Problem to solve
In the mailing-list thread on RecoverFS below, why was FlightSize picked in the early stage of PRR? Answer in one to three sentences.

Supplied passage
** Start **
Archived-At: <https://mailarchive.ietf.org/arch/msg/tcpm/G2U2W-W8W304NlEjp7AoOnsYHhY>
Subject: Re: [tcpm] draft-ietf-tcpm-prr-rfc6937bis-03 and RecoverFS initialization
X-BeenThere: tcpm@ietf.org
X-Mailman-Version: 2.1.39
Precedence: list
List-Id: TCP Maintenance and Minor Extensions Working Group <tcpm.ietf.org>
List-Unsubscribe: <https://www.ietf.org/mailman/options/tcpm>, <mailto:tcpm-request@ietf.org?subject=unsubscribe>
List-Archive: <https://mailarchive.ietf.org/arch/browse/tcpm/>
List-Post: <mailto:tcpm@ietf.org>
List-Help: <mailto:tcpm-request@ietf.org?subject=help>
List-Subscribe: <https://www.ietf.org/mailman/listinfo/tcpm>, <mailto:tcpm-request@ietf.org?subject=subscribe>
X-List-Received-Date: Tue, 18 Apr 2023 23:35:34 -0000

On Mon, Apr 17, 2023 at 2:00 PM Neal Cardwell <ncardwell@google.com> wrote:

>
>
> On Mon, Apr 17, 2023 at 4:13 PM Yuchung Cheng <ycheng@google.com> wrote:
>
>> Hi Neal,
>>
>> That's a good point and it was considered in the early stage of PRR. We
>> picked FlightSize (=snd.nxt - snd.una) to ensure ssthresh/RecoverFS
>> faithfully reflects the proportion of the congestion control window
>> reduction: RFC5681 still use FlightSize to compute ssthresh. But  some TCP
>> or specific C.C.s may use either cwnd (e.g. Linux cubic/reno) or pipe.  How
>> about a small graph:
>>
>> "If a TCP or congestion control implementation uses cwnd or pipe instead
>> of FlightSize to compute ssthresh, then RecoverFS should use the specific
>> metric accordingly, i.e. cwnd right before recovery"
>>
>
> AFAICT that analysis is conflating two different issues:
>
> (1) How does the congestion control compute ssthresh (based on cwnd or
> pipe or FlightSize?) You rightly point out that approaches vary for this
> part.
>
> (2) How does PRR determine what fraction of outstanding packets have been
> delivered (aka prr_delivered / RecoverFS)?
>
> AFAICT to get the right answer for the (2) question, RecoverFS should be
> initialized to "pipe", no matter what approach the CC takes for answering
> (1).
** End **
Given material
** Start **
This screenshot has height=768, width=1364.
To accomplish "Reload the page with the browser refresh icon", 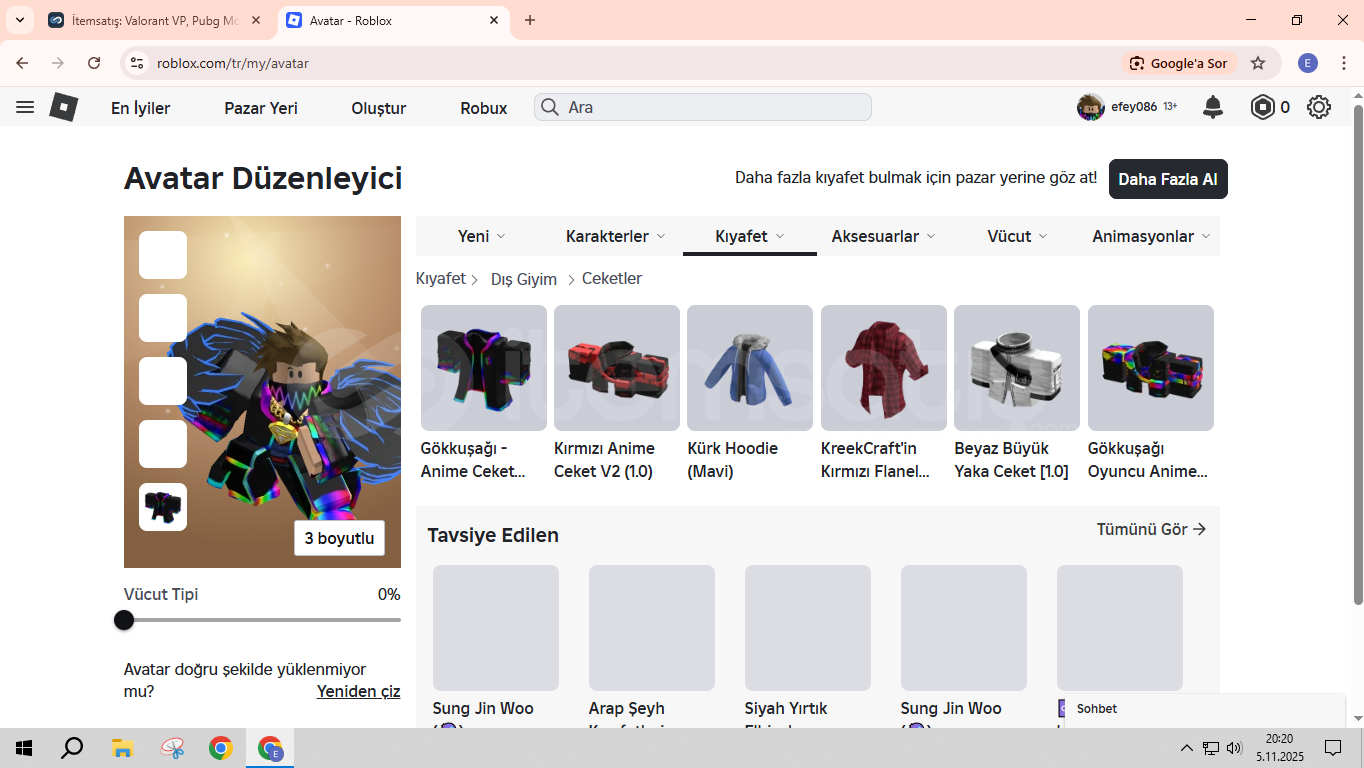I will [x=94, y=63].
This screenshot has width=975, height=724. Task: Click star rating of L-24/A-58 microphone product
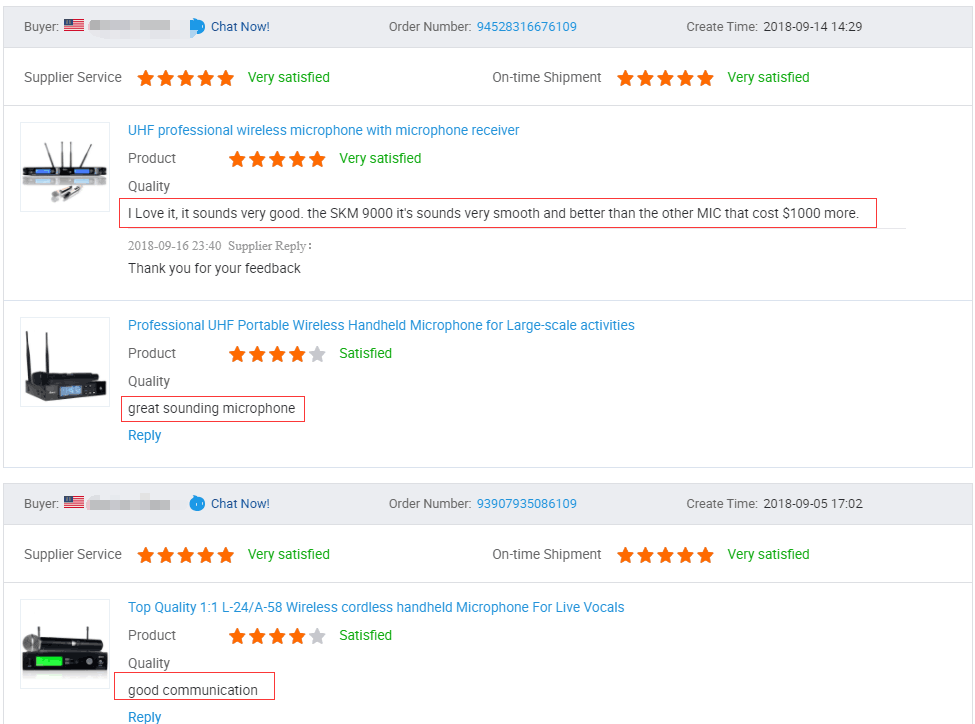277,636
** End **
Response to the task
FlightSize (snd.nxt - snd.una) was picked so that ssthresh/RecoverFS would faithfully reflect the proportion of the congestion control window reduction. This matters because RFC5681 still uses FlightSize to compute ssthresh.